>> Start TASK MATERIAL

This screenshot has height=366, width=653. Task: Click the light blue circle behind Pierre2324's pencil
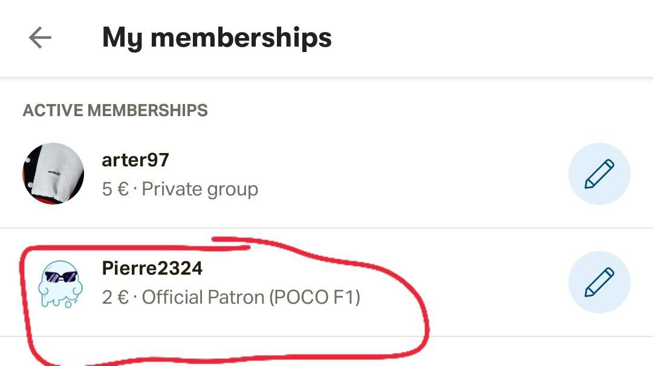click(599, 282)
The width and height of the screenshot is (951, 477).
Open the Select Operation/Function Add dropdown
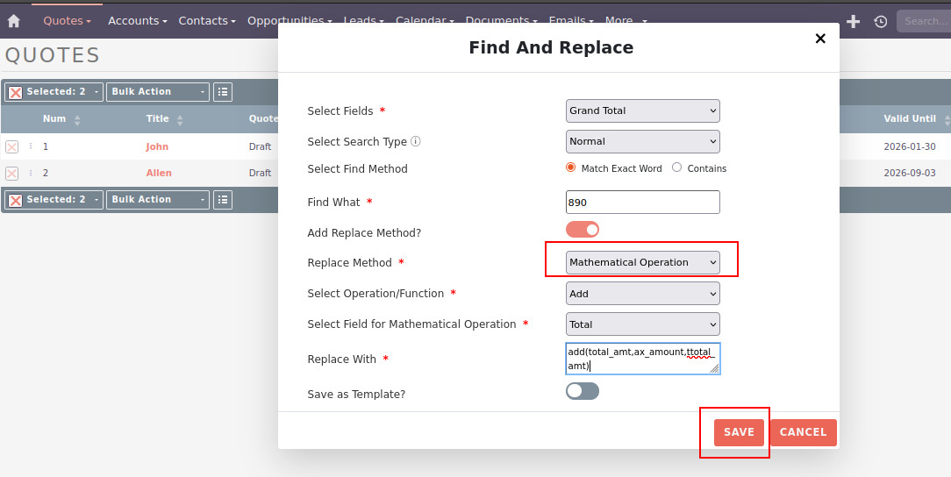pyautogui.click(x=642, y=294)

>> End TASK MATERIAL

▸ YOUR OBJECTIVE
Which lines in the data contain the word "screenshot"? Gather every one of them and copy each line in full.

▸ REPLY
This screenshot has height=366, width=653. Task: Click the light blue circle behind Pierre2324's pencil
The width and height of the screenshot is (951, 477).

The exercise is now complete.